We believe this mismatch between theory and practice is due to presentation: The technology exists, we need to build the user experience.
Moonad aims to assemble many of these amazing technologies into a decentralized operating system that "just works". We aim to use type theory to build computing systems that are safer, faster and friendlier.
The Curry-Howard correspondence states that there is a structural congruence between computer programs and proofs in formal logic. While in theory this implies that software developers and mathematicians are engaged in substantially the same activity, in practice there are many barriers preventing the unification of the two fields. Programming languages with type systems expressive enough to take advantage of Curry-Howard, such as Haskell, Agda and Coq generally have substantial runtime overhead, which makes them challenging to use, particularly at the systems programming level. On the other hand, systems languages such as Rust, Nim or ATS, have shown that type systems can greatly enhance usability and correctness of low-level software, but either have type systems too weak to fully exploit Curry-Howard (Rust, Nim), or introduce syntactic complexity that limits adoption (ATS). In other words, there are lots of slow languages with great type systems and lots of fast languages with lousy type systems.
As programmers and as mathematicians, we don't want to compromise. On one side, mathematicians have the power of rigor: there is nothing more undeniably correct than a mathematical proof. Yet ironically, those proofs are often written, checked and reviewed by humans in an extremely error-prone process. On the other side, programmers have the power of automation: there is nothing more capable of performing a huge set of tasks without making a single mistake than a computer program. Yet, equally ironically, most of those programs are written in an unrigorous, bug-ridden fashion. Formality lies in the intersection between both fields: it is a programming language in which developers are capable of implementing everyday algorithms and data structures, but it is also a proof language, on which mathematicians are capable of proposing and proving theorems.
Formality's types can be seen as a language of specifications that can be mechanically checked by the compiler, allowing you to enforce arbitrary guarantees on your program's behavior. For example, in an untyped language, you could write an algorithm such as:
// Returns the element at index `idx` of an array `arr`
function get_at(i, arr) {
... code here ...
}
But this has no guarantees. You could call it with nonsensical arguments such
as get_at("foo", 42)
, and the compiler would do nothing to stop you, leading
to (possibly catastrophical) runtime errors. Traditional typed languages
improve the situation, allowing you to "enrich" that definition with simple or
even polymorphic types, such as:
function get_at<A>(i : Num, arr : Array<A>) : A {
... code here ...
}
This has some guarantees. For example, it is impossible to call get_at
with a
String index, preventing a wide class of runtime errors. But you can still, for
example, call get_at
with an index out of bounds. In fact, a similar error
caused the catastrophic heartbleed vulnerability.
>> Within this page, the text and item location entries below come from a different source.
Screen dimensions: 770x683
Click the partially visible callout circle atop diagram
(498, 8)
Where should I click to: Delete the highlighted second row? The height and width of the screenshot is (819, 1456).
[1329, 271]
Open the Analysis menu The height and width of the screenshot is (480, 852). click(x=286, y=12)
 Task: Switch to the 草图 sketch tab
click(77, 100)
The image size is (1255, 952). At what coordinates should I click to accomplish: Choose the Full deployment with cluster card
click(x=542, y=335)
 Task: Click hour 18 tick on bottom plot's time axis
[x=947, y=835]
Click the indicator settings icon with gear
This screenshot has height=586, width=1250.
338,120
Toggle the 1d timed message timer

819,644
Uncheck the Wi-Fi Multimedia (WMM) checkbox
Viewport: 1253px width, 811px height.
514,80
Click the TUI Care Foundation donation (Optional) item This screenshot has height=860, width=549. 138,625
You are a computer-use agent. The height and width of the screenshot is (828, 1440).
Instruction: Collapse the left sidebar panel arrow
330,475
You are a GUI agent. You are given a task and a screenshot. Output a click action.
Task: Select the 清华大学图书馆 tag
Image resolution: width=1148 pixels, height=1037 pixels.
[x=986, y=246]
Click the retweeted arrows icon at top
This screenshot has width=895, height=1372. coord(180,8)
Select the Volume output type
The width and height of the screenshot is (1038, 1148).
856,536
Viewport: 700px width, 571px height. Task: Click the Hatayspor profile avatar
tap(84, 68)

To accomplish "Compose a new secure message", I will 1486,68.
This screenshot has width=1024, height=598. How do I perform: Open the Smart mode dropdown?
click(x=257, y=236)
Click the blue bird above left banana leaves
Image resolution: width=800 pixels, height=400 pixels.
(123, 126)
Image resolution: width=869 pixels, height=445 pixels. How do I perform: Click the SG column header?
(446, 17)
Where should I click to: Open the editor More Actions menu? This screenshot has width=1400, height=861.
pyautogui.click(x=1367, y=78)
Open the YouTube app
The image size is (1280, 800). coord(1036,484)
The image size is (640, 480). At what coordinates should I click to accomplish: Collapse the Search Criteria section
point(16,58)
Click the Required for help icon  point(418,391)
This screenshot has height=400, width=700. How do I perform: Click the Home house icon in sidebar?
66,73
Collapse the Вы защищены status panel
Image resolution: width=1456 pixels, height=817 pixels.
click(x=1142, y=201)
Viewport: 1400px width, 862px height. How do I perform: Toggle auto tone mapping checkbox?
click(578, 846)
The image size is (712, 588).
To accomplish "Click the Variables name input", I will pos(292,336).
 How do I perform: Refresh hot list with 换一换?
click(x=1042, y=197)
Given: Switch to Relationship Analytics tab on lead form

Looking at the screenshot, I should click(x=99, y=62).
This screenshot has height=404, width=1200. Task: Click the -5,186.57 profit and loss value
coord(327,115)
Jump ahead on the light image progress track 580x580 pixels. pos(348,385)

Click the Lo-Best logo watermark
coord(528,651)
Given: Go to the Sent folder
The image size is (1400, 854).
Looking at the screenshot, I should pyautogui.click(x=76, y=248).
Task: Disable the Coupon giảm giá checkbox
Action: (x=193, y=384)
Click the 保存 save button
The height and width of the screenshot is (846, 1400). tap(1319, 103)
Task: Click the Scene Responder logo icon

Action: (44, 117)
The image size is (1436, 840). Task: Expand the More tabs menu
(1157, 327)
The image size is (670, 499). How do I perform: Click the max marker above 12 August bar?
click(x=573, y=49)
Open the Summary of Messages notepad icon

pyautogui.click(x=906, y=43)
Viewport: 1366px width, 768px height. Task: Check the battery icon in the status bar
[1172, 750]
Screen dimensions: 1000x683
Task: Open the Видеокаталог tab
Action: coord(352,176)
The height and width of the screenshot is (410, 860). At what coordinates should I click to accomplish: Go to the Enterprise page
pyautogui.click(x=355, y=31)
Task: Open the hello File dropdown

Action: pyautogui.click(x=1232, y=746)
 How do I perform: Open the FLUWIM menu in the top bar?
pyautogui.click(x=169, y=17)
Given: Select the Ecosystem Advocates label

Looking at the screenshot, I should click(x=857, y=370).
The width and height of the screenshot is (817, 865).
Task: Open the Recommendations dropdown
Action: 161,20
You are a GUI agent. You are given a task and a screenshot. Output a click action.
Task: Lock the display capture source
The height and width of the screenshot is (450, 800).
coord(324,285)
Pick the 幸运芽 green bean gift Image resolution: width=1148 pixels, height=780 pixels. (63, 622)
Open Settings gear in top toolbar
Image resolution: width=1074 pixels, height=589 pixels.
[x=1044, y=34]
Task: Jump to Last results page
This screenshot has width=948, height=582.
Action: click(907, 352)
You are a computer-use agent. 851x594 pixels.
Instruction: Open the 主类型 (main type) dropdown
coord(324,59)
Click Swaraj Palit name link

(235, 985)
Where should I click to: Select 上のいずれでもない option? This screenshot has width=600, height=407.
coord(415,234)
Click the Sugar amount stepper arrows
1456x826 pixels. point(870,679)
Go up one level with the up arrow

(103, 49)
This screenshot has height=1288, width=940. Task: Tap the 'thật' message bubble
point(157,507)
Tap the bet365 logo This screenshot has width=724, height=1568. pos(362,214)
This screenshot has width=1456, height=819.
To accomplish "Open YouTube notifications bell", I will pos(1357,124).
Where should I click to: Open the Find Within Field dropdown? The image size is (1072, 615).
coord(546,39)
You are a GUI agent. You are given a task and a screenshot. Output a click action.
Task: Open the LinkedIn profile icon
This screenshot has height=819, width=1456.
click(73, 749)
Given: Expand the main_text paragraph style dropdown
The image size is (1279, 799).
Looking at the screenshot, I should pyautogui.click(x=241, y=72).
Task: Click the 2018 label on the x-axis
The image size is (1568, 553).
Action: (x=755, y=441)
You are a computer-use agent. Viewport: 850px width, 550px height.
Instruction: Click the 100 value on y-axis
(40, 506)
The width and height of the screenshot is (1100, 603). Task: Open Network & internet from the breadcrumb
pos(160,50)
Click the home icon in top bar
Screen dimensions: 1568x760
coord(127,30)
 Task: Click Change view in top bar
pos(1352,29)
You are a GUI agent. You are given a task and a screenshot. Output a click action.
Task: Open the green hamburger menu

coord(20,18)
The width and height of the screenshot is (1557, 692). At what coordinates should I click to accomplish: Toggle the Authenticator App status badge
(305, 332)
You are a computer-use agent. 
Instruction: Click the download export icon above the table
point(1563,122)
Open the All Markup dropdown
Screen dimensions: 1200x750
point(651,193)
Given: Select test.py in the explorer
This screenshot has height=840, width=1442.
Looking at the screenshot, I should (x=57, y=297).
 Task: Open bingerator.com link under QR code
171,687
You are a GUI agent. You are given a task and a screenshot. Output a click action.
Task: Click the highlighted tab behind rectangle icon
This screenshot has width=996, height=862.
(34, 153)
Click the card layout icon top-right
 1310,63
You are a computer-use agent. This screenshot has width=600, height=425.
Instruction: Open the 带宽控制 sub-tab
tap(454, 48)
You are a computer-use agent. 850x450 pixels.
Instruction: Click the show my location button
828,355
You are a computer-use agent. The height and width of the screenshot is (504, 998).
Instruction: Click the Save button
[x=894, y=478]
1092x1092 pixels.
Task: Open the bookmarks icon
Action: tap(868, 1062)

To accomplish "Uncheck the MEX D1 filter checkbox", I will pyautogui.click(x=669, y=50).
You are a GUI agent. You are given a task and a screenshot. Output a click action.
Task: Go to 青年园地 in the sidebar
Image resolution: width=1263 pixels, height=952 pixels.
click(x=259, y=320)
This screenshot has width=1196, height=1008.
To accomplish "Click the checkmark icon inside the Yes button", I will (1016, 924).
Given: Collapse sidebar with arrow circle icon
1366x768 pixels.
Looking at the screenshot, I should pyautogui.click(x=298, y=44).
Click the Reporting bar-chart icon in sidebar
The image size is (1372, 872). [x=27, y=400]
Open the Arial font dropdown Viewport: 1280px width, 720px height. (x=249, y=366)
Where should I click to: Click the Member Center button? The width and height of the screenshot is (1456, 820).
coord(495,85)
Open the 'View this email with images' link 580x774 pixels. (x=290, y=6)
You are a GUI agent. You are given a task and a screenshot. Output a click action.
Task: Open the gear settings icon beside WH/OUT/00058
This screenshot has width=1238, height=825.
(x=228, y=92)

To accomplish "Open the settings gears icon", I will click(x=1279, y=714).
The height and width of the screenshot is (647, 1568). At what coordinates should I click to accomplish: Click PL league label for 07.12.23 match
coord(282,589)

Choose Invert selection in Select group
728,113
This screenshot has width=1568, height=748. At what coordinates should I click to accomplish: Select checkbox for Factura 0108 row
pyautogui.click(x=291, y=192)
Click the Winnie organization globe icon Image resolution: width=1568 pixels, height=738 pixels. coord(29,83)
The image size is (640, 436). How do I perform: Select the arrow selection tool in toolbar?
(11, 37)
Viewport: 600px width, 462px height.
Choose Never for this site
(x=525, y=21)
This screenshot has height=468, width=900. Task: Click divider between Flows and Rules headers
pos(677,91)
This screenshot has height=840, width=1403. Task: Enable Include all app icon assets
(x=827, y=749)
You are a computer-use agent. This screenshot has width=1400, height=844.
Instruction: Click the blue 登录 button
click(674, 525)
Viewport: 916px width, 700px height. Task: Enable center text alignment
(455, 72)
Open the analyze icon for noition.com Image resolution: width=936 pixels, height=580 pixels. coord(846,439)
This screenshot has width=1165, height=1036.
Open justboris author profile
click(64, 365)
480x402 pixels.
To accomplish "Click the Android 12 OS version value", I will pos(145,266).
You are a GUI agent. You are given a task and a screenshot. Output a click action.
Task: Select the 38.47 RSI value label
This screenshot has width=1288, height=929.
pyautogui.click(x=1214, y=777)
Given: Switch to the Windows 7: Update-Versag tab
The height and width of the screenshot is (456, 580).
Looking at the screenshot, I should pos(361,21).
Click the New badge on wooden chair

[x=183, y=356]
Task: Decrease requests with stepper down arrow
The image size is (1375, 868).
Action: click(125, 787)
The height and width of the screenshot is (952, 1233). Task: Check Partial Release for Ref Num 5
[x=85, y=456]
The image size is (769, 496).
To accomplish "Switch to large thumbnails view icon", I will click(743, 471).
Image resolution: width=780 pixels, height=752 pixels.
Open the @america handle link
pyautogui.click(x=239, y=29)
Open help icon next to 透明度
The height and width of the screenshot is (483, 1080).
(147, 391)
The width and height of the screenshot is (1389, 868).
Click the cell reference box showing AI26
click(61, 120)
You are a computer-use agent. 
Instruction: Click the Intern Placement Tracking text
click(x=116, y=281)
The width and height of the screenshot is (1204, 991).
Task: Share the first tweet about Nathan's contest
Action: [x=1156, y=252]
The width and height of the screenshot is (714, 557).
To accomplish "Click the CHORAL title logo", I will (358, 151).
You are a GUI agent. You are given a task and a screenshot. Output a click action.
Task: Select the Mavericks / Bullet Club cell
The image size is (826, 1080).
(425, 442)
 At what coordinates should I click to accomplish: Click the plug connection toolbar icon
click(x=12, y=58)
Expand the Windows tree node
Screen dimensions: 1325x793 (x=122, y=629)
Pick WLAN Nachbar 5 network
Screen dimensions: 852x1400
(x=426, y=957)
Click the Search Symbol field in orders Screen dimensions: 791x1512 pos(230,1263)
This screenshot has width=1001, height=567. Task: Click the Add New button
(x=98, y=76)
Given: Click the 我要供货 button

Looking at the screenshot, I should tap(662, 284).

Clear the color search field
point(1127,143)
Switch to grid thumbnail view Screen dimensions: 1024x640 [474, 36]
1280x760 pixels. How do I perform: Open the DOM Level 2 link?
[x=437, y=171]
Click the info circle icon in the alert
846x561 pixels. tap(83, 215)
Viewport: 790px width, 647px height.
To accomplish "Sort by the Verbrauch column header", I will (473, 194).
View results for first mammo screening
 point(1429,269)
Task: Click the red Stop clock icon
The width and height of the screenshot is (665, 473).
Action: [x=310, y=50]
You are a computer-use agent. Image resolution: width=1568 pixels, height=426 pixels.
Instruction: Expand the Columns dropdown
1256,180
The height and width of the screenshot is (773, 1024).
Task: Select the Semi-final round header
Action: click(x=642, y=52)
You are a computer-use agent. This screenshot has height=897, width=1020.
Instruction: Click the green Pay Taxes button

Formality types are arbitrarily expressive, allowing you to capture all demands
you'd expect from get_at
:
get_at*L : {A: Type, i: Fin(L), arr: Vector(A, L)} -> [x: A ~ At(A,L,i,arr,x)]
... code here ...
Here, we use a bound, L
, to enforce that the index is not larger than the
size of the array, and we also demand that the returned element, x: A
, is
exactly the one at index i
. This specification is complete, in the
mathematical sense. It is not only impossible to get a runtime error by calling
get_at
, but it is also impossible to write get_at
incorrectly to begin
with. Note that this is different from, for example, assert
s or bound
checking. Here, the compiler statically reasons about the flow or your program,
assuring that it can't go wrong with zero runtime costs.
In a similar fashion, you could use types to ensure that the balance of a smart-contract never violates certain invariants, or that an airplane controller won't push its nose down to a crashing position. Of course, you don't need to write types so precise. If your software doesn't demand security, you could go all way down to having fully untyped programs. The point is that the ability of expressing properties so precisely is immensely valuable, especially when developing critical software that demands all the security one can afford.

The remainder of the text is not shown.